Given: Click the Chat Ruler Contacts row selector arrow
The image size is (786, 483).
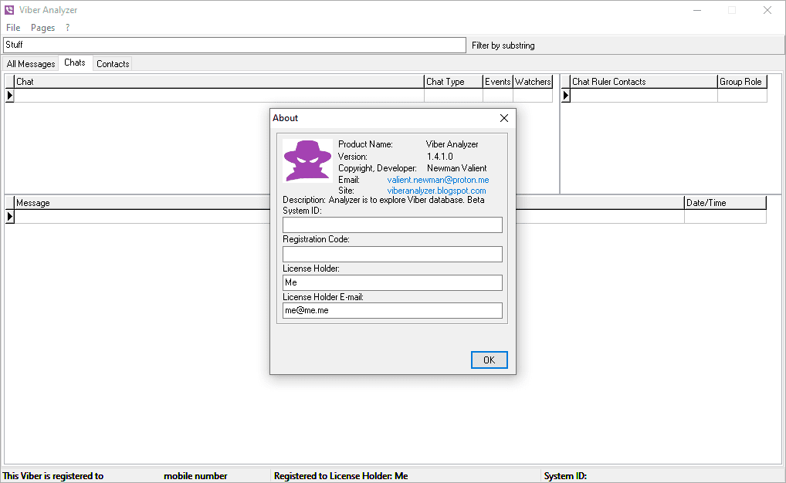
■ ■ ■ ■ ■
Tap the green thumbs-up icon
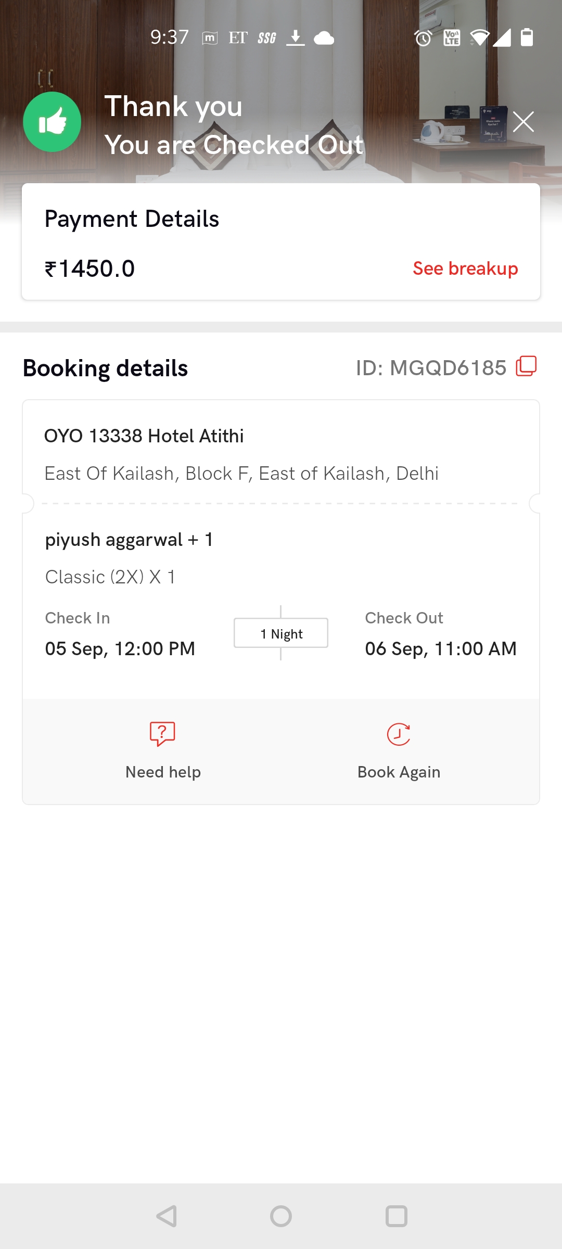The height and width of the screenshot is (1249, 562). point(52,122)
■ ■ ■ ■ ■
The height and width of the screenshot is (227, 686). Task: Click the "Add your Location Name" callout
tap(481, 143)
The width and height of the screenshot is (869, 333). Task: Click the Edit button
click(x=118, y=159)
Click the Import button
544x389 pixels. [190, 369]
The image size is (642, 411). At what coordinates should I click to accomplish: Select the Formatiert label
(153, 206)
■ ■ ■ ■ ■
# Directions:
Looking at the entries above, can you reproduce exactly the lines from the one that holds "Given: Click the" through the one that holds "The image size is (786, 483).", and only those?

# Result below:
Given: Click the Chat Ruler Contacts row selector arrow
The image size is (786, 483).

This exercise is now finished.